In contrast, I think in the US, people are more likely to use the extraplaque or subintimal crossing strategies, more like, for example, if the wire goes extraplaque to use, it's actually re-entered with a Stingray balloon, vs to try the parallel wiring or spend as much time in wire manipulation. Again, that reflects availability, I think Stingray is much more accessible in the US compared to other parts of the world, and also the cumulative experience, there's been much more experience in using antegrade dissection and re-entry in the US and parts of Europe compared with the rest of the world.
Dr Bhatt: Yeah, no, really great insights. Any other points that you think you should make to the audience, either folks that are already doing CTOs or contemplating starting?
Dr Brilakis: Yeah, I think 1 major trend we are witnessing right now, and I think it's going to continue to expand over time, is the use of coronary CT angiogram. We have seen in many parts of the world an increase in the use, better understanding of how to use the CT data. For example, the full moon morphology is a high predictor of failure. It's going to require extraplaque crossing strategies. But having a coronary CT helps, first of all, understand the CTO. There was one showing high success with previous coronary CTA. But also, sometimes you can understand the guide, understand the difficulty. So this, I think, is going to grow in CTO-PCI and like in other parts of PCI, complex and uncomplex.

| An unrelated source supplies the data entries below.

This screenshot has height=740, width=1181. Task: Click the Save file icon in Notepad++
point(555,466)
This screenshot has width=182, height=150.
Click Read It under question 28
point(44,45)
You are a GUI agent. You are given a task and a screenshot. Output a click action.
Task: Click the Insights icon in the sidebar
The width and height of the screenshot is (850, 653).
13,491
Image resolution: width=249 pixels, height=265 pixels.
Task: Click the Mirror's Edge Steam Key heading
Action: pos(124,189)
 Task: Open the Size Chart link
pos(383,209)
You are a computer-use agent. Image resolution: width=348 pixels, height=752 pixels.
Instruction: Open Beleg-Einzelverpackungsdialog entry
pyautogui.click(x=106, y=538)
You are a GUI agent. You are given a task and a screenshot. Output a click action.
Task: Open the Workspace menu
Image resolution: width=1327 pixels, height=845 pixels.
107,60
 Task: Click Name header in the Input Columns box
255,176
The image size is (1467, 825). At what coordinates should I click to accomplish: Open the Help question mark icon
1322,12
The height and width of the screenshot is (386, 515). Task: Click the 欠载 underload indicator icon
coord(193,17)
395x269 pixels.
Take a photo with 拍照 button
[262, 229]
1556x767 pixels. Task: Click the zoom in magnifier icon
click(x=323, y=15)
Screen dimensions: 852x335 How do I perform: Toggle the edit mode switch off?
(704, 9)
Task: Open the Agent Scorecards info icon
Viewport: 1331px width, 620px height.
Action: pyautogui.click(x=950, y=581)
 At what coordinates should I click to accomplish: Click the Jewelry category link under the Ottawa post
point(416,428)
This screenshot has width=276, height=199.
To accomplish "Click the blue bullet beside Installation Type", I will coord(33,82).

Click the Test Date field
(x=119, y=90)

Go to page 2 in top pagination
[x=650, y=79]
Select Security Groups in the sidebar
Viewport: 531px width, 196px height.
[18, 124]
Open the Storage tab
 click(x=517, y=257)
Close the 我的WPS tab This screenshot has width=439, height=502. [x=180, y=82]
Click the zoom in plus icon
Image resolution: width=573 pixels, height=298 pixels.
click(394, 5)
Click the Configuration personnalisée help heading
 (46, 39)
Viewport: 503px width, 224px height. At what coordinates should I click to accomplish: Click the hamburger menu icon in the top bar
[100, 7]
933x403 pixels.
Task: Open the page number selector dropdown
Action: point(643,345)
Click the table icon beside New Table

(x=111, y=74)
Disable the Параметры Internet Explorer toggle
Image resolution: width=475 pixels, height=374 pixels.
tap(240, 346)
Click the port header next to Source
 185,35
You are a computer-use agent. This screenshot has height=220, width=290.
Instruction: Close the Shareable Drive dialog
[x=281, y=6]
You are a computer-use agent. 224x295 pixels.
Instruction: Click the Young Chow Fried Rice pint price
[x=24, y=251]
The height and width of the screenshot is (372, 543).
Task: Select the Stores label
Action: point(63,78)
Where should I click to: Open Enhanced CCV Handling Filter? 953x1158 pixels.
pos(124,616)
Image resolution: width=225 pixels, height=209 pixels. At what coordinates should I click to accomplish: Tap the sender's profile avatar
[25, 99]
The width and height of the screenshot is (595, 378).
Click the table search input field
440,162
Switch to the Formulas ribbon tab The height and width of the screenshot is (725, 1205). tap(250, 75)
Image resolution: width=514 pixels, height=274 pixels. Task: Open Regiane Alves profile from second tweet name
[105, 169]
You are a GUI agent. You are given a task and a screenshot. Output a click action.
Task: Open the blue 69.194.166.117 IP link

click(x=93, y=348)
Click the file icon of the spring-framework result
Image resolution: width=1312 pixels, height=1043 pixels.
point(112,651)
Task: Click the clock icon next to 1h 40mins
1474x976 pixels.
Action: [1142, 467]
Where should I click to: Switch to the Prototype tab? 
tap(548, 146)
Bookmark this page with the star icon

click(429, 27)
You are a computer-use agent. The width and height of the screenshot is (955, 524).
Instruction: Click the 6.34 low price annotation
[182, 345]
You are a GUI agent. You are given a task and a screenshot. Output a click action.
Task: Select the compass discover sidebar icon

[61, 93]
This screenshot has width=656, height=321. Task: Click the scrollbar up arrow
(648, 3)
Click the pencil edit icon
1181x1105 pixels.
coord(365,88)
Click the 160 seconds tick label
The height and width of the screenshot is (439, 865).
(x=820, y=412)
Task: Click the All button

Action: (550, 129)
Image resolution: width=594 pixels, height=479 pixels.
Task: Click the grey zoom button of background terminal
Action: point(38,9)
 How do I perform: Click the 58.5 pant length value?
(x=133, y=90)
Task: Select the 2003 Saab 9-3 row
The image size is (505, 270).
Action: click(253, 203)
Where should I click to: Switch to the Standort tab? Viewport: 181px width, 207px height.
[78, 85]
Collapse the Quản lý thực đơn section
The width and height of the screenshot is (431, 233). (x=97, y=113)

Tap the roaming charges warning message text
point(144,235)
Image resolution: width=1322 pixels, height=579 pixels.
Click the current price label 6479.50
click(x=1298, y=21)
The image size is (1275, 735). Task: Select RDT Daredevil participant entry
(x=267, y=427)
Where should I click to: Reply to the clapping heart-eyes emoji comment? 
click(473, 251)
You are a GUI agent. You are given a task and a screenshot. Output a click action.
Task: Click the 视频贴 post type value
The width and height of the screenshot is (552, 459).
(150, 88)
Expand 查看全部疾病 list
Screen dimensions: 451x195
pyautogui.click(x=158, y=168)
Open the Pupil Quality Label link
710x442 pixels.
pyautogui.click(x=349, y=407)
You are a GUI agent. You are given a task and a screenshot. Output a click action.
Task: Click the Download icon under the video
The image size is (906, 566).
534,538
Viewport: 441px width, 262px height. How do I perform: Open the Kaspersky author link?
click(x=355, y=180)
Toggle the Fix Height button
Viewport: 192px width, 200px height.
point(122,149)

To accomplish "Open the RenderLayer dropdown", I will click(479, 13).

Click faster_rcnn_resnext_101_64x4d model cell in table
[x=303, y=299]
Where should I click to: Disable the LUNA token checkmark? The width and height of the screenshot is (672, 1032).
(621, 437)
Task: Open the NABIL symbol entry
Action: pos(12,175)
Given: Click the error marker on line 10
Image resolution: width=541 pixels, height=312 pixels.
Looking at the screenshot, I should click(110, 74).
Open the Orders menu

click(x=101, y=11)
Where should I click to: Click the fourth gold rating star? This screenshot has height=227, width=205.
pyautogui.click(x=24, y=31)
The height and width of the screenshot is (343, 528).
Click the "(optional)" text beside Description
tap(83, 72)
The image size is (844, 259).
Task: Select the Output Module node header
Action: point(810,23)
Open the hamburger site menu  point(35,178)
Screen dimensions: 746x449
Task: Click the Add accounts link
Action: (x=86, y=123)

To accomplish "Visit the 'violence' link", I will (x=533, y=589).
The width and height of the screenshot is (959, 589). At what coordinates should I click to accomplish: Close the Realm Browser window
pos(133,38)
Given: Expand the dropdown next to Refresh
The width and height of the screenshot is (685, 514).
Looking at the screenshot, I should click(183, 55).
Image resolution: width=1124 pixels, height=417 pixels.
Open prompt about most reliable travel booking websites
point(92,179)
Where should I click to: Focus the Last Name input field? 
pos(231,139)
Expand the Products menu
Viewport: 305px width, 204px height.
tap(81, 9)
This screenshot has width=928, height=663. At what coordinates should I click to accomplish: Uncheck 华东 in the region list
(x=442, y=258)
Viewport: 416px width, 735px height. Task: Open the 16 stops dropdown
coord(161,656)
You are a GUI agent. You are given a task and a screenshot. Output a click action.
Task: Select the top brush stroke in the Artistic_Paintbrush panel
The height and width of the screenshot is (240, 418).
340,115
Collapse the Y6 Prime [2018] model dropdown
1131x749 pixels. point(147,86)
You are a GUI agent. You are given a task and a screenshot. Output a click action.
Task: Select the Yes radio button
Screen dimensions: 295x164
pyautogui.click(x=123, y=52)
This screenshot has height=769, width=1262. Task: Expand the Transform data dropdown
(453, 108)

Dr Bhatt: Yeah, no, totally agree with that. The final question I just want to ask you some folks out there say we really need more in the way of randomized trials of opening up CTOs to see just how much value they add, some say even just for quality of life issues, there I think with careful patient selection probably there are patients that are really benefiting, but looking at harder endpoints as well, what are your thoughts about that?
Dr Brilakis: Excellent point, and there is still the quest for having a control trial, like ORBITA and ORBITA-2. Actually, the ORBITA group is doing a small pilot, the ORBITA CTO in which they're using the same methodology to look at the quality-of-life improvement in CTO-PCI. But again, you’re right. It would be very nice to have a definitive proof that the benefit we get, or the patient's care with CTO-PCI, is independent of the placebo effect.
Having said that, the major challenge in that area, apart from the technical difficulty and the logistics of running such a trial, is that most symptomatic patients, the ones that were more likely to see this potential benefit, these are the ones who are less likely to get into a study like this because they have poorly controlled symptoms and they really want to find a solution to their symptoms. So, if we do the study with less symptomatic patients, then unfortunately, we might not witness or see what is more representative of the general population we are treating.
Dr Bhatt: Yeah, no, really thoughtful comments. Well, it's been a pleasure speaking with you about CTOs. I think there's so much interest out there, especially among our readership of the Journal Invasive Cardiology. We'll evaluate your contributions to the field and to the journal. Thanks so much.
Dr Brilakis: Appreciate it. Thank you so much.